Lighthouse: Work with "application/xhtml+xml" documents

Created on 28 Sep 2020  路  7Comments  路  Source: GoogleChrome/lighthouse

Feature request summary

When running Lighthouse, ideally it would still work with the application/xhtml+xml mime type.

https://github.com/GoogleChrome/lighthouse/blob/7d685217df0083bc69ffd2e8360ea7a75dd8dbb9/lighthouse-core/gather/gather-runner.js#L226

xhtml

What is the motivation or use case for changing this?

It should be able to continue as a normal HTML document, rather than assuming all checks have failed.

I'm not expecting it to do any additional checks (the browser would have already ensured it's valid XML), but I'd still like it to work on my development server (I disable XML mode on Demo and Live just incase the website issues some HTML which isn't valid XML).

How is this beneficial to Lighthouse?

Lighthouse should be able to check a HTML document that's been served in XML mode - it's still a perfectly good HTML document, just authored to a stricter set of rules (e.g. correct nesting of tags, all attributes have been quoted, no double use of attributes on a tag).

P1.5 bug

Most helpful comment

Understood, I agree a completely fatal run for XHTML was a bit harsh compared to say a toplevel warning to indicate non-support instead.

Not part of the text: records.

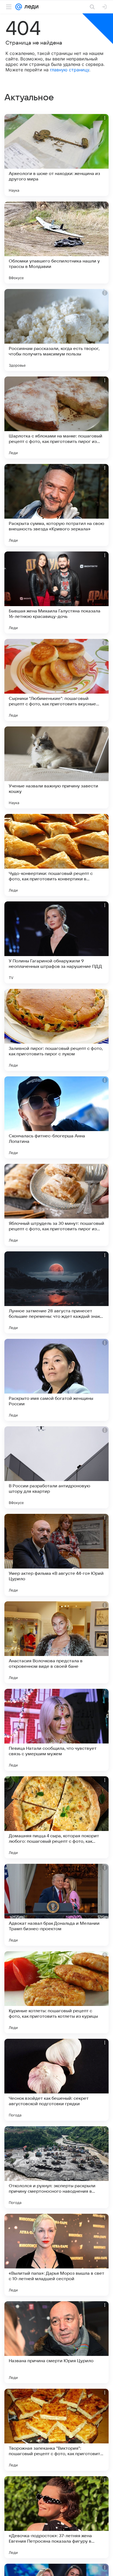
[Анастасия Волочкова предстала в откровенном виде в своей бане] (56, 1642)
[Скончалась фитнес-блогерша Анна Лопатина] (56, 1117)
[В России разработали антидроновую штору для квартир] (56, 1467)
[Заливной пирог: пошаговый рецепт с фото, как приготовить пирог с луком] (56, 1030)
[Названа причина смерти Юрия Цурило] (56, 2342)
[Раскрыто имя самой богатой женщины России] (56, 1380)
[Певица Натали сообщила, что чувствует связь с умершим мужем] (56, 1730)
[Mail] (18, 6)
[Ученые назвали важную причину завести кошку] (56, 767)
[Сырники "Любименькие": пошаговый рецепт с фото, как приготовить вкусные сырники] (56, 680)
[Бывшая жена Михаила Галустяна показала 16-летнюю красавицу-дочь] (56, 592)
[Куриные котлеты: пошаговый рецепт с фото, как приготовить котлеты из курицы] (56, 1992)
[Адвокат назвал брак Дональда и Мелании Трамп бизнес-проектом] (56, 1905)
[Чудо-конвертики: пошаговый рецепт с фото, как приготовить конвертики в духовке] (56, 855)
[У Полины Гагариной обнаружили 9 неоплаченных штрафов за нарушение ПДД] (56, 942)
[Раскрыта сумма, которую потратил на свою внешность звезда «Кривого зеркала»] (56, 505)
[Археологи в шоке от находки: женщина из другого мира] (56, 155)
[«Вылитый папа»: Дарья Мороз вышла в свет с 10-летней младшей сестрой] (56, 2255)
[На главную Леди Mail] (30, 6)
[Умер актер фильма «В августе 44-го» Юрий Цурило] (56, 1555)
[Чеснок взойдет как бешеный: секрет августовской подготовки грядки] (56, 2080)
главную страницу (69, 69)
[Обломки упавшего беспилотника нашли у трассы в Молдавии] (56, 242)
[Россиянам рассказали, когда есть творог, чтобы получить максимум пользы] (56, 330)
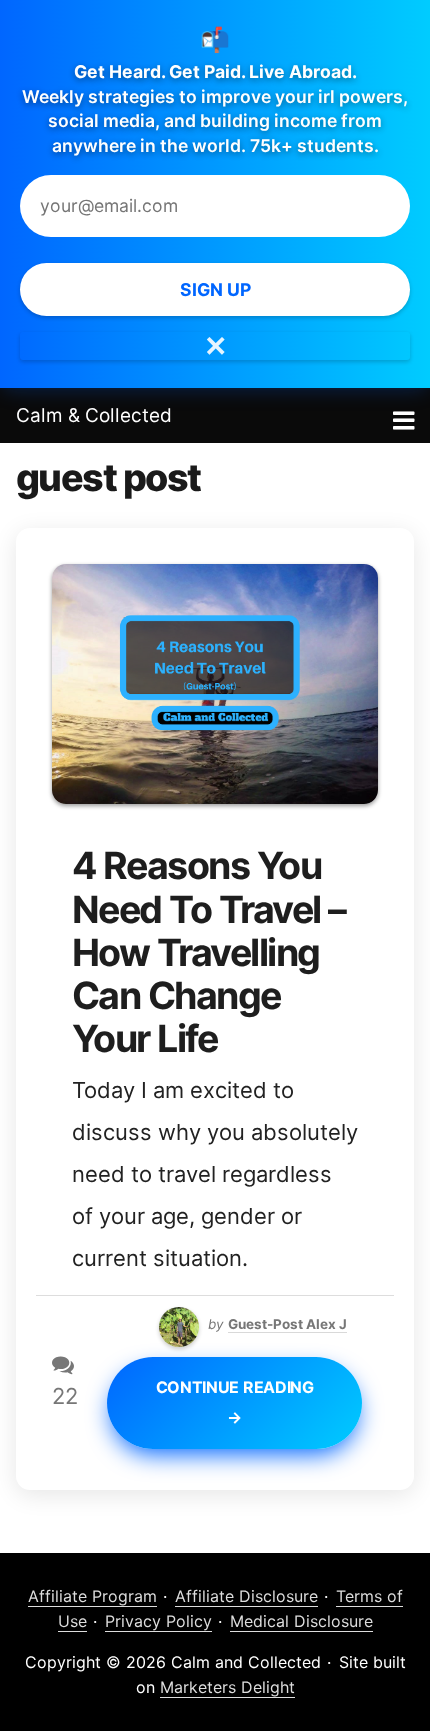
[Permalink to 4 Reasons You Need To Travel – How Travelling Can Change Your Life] (215, 580)
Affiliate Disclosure (246, 1596)
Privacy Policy (158, 1621)
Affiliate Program (92, 1596)
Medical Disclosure (301, 1621)
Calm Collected (94, 415)
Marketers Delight (227, 1687)
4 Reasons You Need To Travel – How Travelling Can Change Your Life (209, 952)
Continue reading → (235, 1402)
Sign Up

We can let this issue track that effort. It seems like you already started some commits working on this would you be interested in a PR that does the warning conversion? :)

All 7 comments

Thanks for filing @craigfrancis!

Lighthouse advice is specifically targeted to HTML. Auditing an XHTML document yields several errors across Lighthouse as well as some incorrect advice, which we definitely wouldn't want to spread. We've explicitly decided to limit Lighthouse to HTML. Refer to https://github.com/GoogleChrome/lighthouse/issues/10206 and https://github.com/GoogleChrome/lighthouse/issues/9245 for more discussion and reasoning.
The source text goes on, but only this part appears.